* [Exercise goal]: Transcribe the rows word for word, beginning with the line that contains "Viewport: 1457px width, 698px" and continuing through the line that contains "tap(143, 155)".

[start of Data]

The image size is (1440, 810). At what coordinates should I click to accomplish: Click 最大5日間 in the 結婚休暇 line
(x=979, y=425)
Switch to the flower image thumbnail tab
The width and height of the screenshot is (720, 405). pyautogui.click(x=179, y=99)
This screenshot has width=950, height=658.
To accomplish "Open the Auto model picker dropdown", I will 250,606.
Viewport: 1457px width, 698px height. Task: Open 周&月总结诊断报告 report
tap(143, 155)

[end of Data]
[start of Data]

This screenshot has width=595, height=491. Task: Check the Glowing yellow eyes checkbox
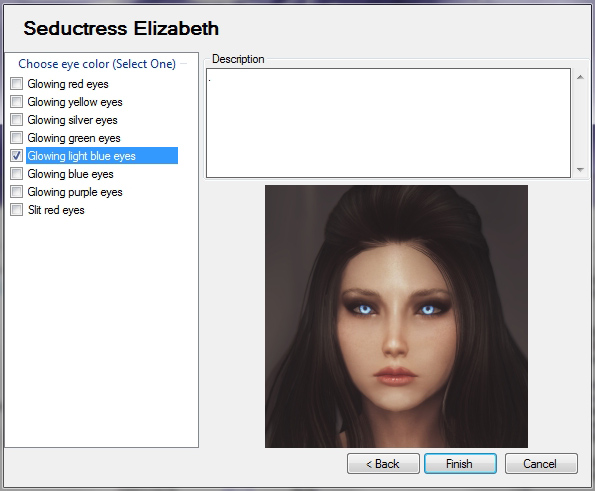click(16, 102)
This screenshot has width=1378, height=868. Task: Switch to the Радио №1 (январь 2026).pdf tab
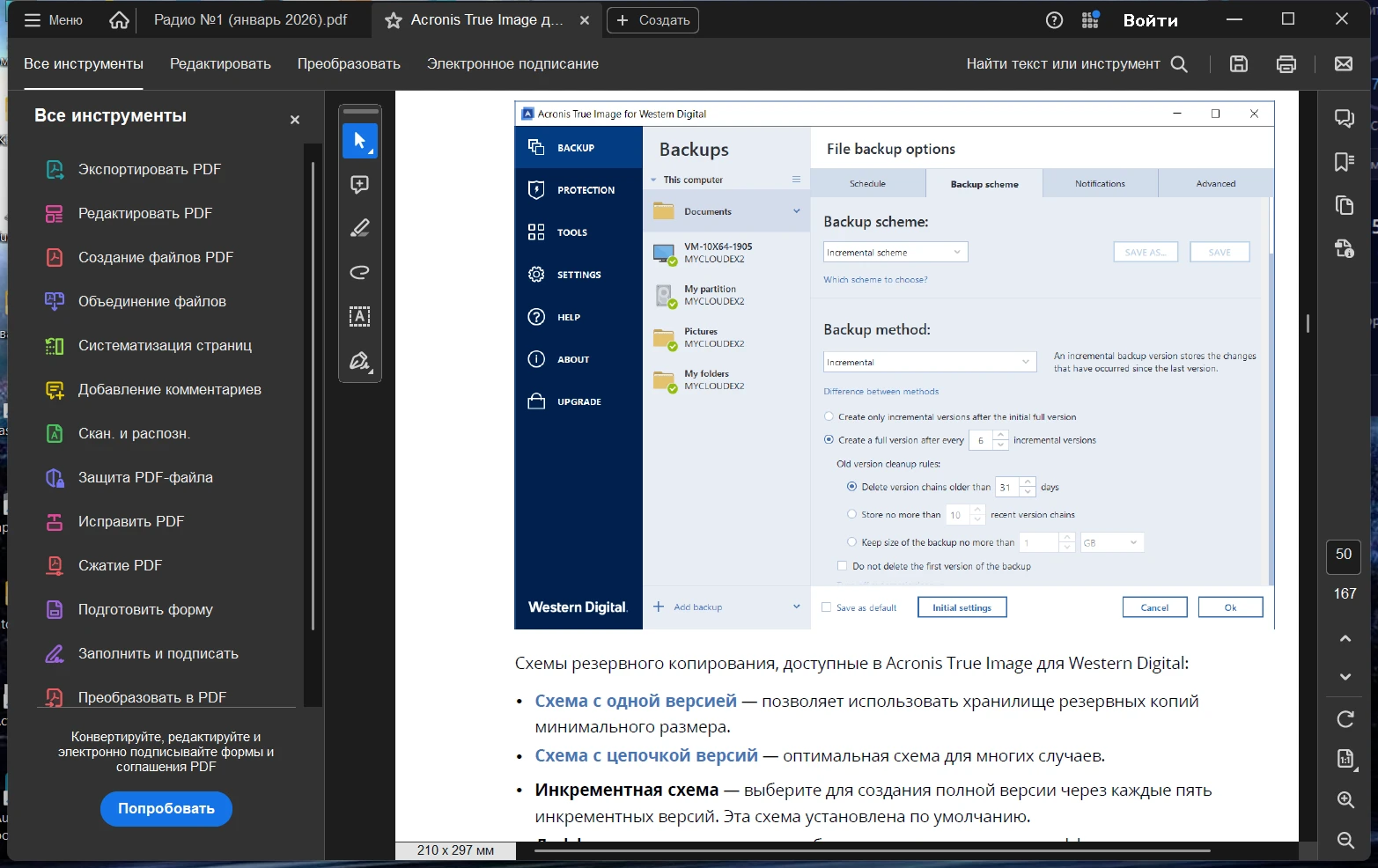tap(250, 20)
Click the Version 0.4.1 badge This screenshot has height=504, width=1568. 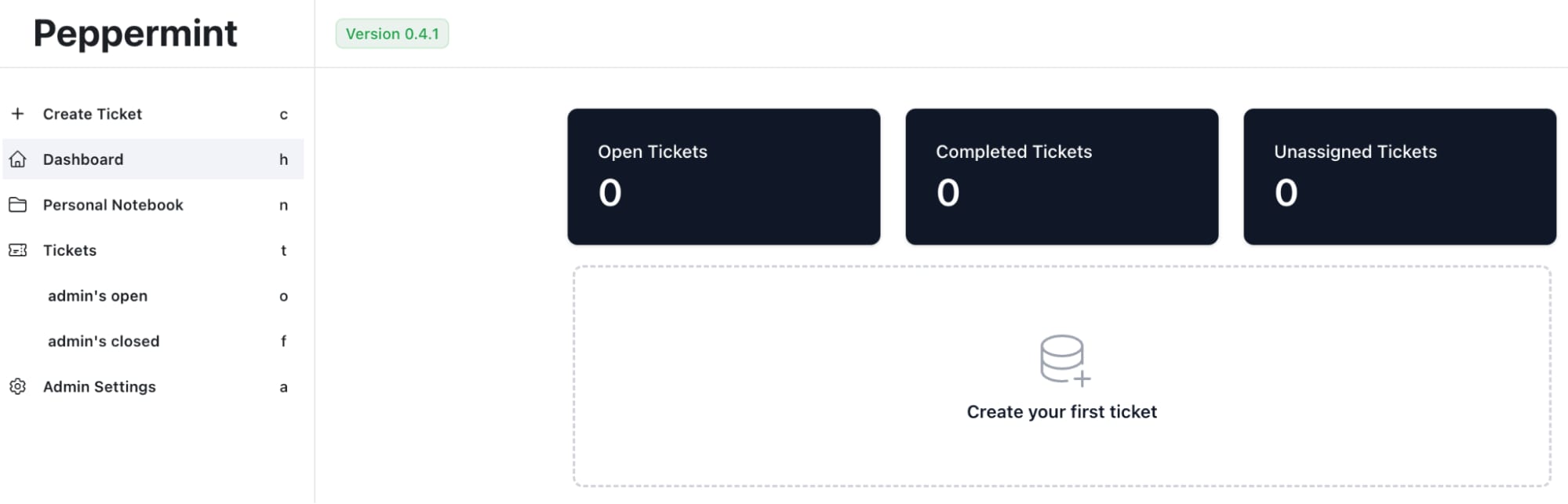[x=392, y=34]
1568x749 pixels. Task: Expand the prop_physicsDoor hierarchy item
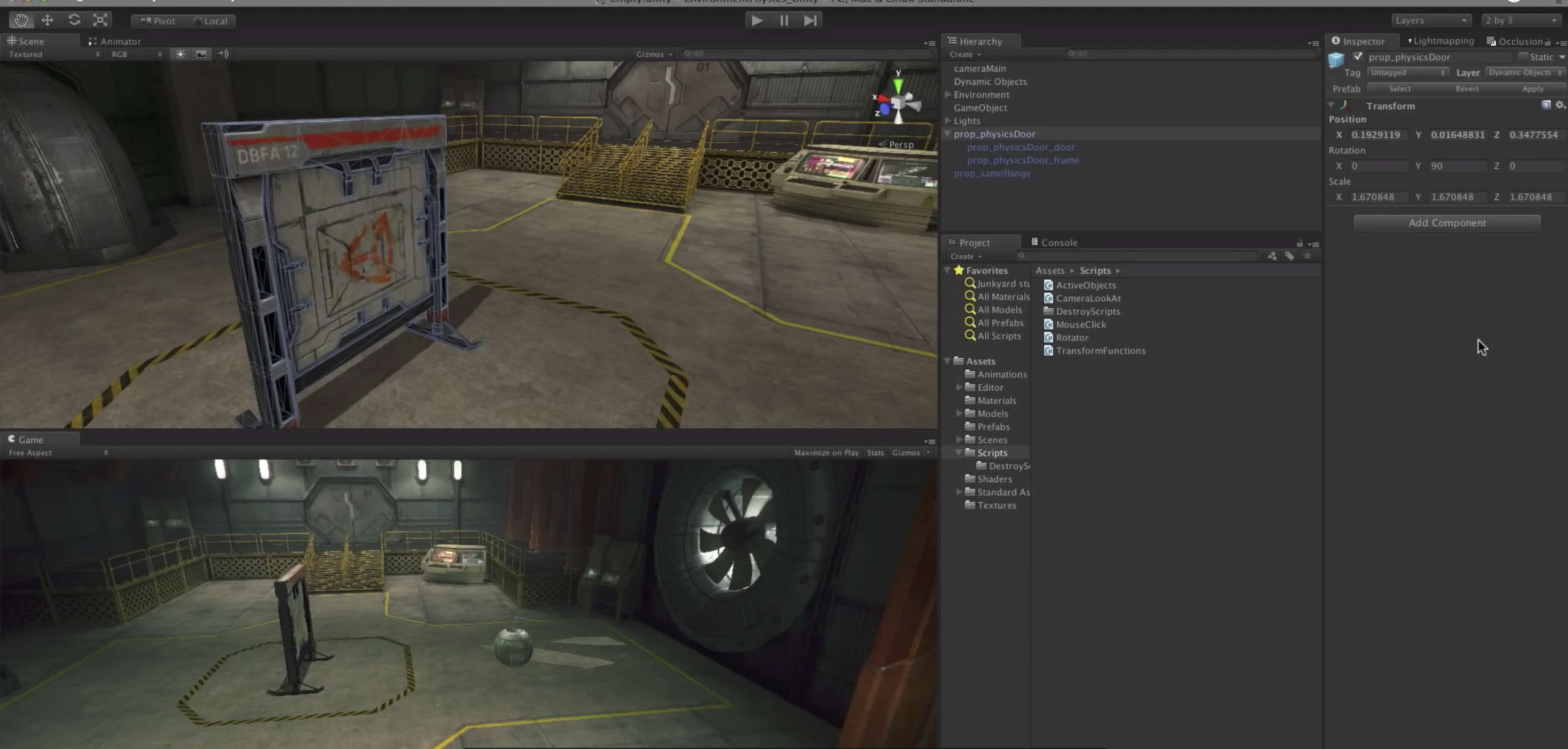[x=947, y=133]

[end of Data]

* [Final result]:
Viewport: 1457px width, 698px height. Task: Open 周&月总结诊断报告 report
tap(143, 155)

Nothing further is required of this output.